What is really common, is reasonably generous attitude towards working from
home. Few of my colleagues have arrangement with my manager that they can work
from home indefinitely and basically come to office only when they feel like
it, because of ~1h long commute from one part of the city to the other.
Company policy is 1xWFH/week.

------
tjansen
(Germany) In smaller companies it's certainly possible to arrange it - not
sure how common it is. In larger companies, this is very unusual and usually
not even considered, except for contractors.
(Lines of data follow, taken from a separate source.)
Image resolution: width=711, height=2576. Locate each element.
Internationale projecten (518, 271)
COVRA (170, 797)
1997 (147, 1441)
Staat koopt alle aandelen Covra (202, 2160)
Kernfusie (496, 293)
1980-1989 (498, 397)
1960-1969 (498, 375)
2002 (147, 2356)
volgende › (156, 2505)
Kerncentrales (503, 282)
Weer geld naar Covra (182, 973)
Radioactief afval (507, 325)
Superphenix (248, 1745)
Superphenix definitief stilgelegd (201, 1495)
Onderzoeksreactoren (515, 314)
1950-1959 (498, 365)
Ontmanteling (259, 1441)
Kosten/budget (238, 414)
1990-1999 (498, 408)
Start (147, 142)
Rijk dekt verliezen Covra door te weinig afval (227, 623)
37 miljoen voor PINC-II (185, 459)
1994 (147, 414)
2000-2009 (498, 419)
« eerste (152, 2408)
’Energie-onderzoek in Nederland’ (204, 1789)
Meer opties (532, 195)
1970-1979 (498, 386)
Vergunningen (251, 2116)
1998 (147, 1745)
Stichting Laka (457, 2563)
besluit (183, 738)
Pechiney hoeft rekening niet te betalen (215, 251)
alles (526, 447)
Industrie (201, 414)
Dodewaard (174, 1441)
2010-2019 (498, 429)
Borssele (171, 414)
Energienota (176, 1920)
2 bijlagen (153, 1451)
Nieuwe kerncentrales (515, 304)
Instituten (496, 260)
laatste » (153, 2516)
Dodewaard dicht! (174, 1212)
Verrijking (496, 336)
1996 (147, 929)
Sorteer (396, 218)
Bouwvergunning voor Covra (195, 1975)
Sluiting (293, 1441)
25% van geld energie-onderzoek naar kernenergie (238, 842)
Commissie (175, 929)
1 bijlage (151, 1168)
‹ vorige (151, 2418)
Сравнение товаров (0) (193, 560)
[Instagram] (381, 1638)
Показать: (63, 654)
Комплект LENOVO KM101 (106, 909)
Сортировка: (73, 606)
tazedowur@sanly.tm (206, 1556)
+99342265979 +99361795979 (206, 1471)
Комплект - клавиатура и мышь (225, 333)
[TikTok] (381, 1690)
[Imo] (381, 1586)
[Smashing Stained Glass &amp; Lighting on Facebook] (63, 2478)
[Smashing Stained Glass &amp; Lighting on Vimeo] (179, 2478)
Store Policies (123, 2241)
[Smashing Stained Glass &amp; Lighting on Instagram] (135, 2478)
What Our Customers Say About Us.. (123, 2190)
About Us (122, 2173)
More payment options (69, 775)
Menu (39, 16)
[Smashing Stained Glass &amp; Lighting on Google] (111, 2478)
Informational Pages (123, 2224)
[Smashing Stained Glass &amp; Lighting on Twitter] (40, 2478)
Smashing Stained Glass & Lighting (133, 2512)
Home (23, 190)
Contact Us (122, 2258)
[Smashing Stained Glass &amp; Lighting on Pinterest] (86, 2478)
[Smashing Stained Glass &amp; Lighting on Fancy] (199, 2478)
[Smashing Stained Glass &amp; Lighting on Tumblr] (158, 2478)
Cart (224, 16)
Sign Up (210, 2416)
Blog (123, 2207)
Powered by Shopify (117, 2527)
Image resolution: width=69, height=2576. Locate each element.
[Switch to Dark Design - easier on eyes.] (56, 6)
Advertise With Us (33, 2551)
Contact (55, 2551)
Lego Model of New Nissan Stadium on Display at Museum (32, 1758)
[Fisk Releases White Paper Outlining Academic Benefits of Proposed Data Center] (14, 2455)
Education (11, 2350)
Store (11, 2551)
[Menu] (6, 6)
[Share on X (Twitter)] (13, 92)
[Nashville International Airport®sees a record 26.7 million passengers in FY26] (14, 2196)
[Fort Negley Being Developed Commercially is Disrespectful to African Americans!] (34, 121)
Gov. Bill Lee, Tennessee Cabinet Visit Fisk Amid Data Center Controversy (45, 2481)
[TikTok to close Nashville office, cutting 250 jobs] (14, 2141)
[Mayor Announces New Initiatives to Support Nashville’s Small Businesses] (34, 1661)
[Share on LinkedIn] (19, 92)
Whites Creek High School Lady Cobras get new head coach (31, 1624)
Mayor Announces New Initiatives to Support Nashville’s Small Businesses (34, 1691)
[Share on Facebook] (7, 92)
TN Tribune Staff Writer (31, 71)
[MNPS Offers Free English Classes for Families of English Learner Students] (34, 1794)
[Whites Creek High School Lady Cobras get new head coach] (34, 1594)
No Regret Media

There are a million of workplace laws and regulations that are hard to apply
for someone who's working from home. E.g. I have heard from people working at
home that their desk and chair needed to be inspected to make sure it is
compliant (ergonomics etc).

------
Zelmor
Linux software tester reporting in from Eastern EU. I am fully remote and
would not have it any other way. My client company (I'm a subcontractor) is
located in the same county so it's not like I work overboard. This is pretty
standard for some companies, and completely alien to others. Look for the
former ones and ask during interviews.

------
pyb
In the UK, I've noticed remote working has become more and more common,
particularly in the last 2 or 3 years. Not only are there more distributed
companies, but commutes in the London area are quite long as people have to
live far out.

So yes, it's happening. I say this as someone who generally prefers to work
onsite...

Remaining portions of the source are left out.